Burada olmak, ama zar zor. Başka bir yerde bedeni şehrin gölgelerinde takip eder - fark edilmeden, durmadan, gerçek dışı.

Başka bir yerde yerinden edilme hakkında bir seridir. Bedenleri ait olmadıkları ya da artık hatırlamadıkları mekânlarda gösteriyor. Teraslarda, sokak aralarında ve şehrin unutulmuş köşelerinde yer alan bu fotoğraflar, çıplak figürü doğaya ya da bir iç mekâna değil, kamusal ama terk edilmiş, tanıdık ama tuhaf üçüncü bir mekâna yerleştiriyor.

Burak Bulut Yıldırım, yaklaşık yirmi yıldır Avrupa şehirlerindeki çıplak figürleri fotoğraflıyor. Tenin betonla, çamaşır ipleriyle ve metro duvarlarıyla buluştuğu anları yakalıyor.

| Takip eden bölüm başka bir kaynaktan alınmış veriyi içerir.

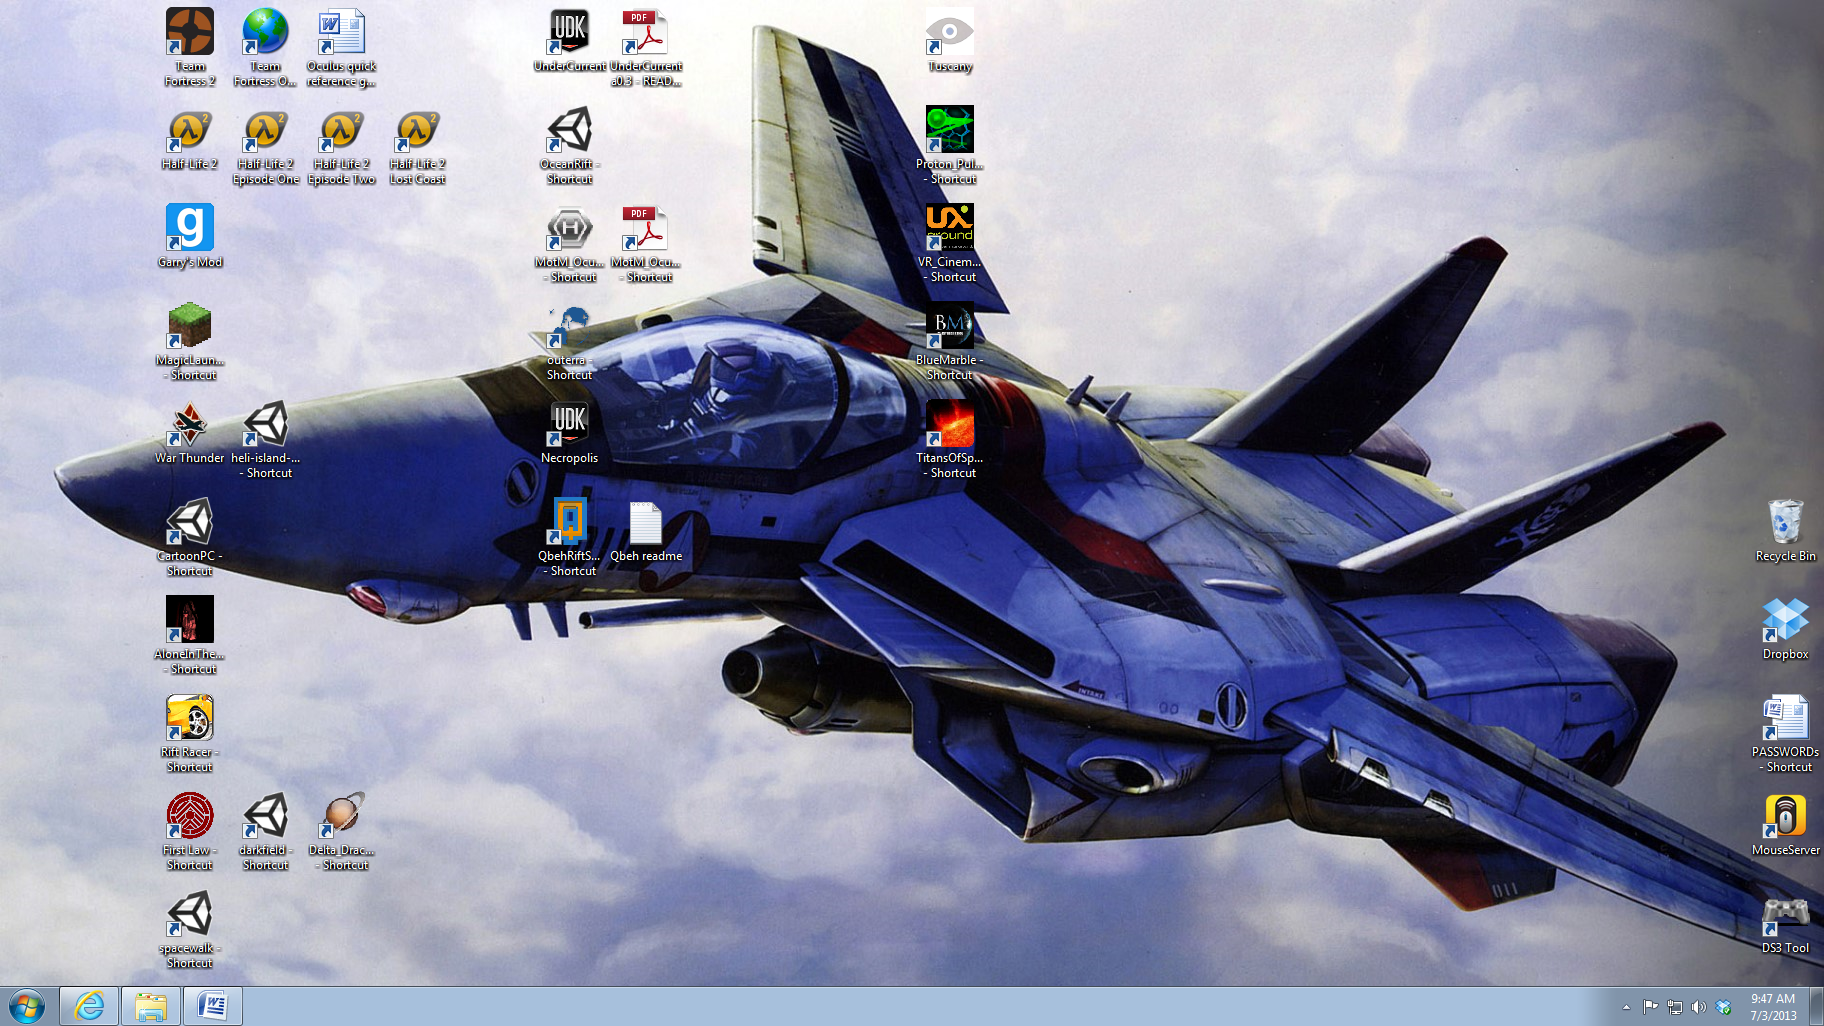Launch Internet Explorer from the taskbar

Bunlar protestolar ya da performanslar değil, sessiz görünüşler. Beden kendini ortaya koymuyor; sadece beklenmediği yerde var oluyor. Figürler kapalı bir tiyatrodaki hayaletler gibidir, kentsel bir gerçekdışılıkta yaşarlar. Çalışma, Francesca Woodman'ın "Ev" serisini ve Sophie Calle'in mekânsal keşiflerindeki gerilimi hatırlatıyor. Her bir kişi hem mevcut hem de yersizdir, bir balkonu sahneye ya da bir yangın merdivenini tapınağa dönüştürür.

Seri aynı zamanda içsel bir manzarayı da araştırıyor. İşgal ettiğiniz alana ait olmadığınızı hissetmek ne anlama geliyor? Görüntüler, özel bir eylem ile kamusal görünüm arasındaki çizgiyi yakalıyor. Şehir sessiz, kayıtsız bir tanıktır. Sınırlı sayıda üretilen baskılar, izleyiciyi yerinden edilme fikirlerini ve insan bedeni ile şehir arasındaki sessiz çatışmayı düşünmeye davet ediyor. Başka bir yerde sadece bir yer değil, bir varoluş halidir.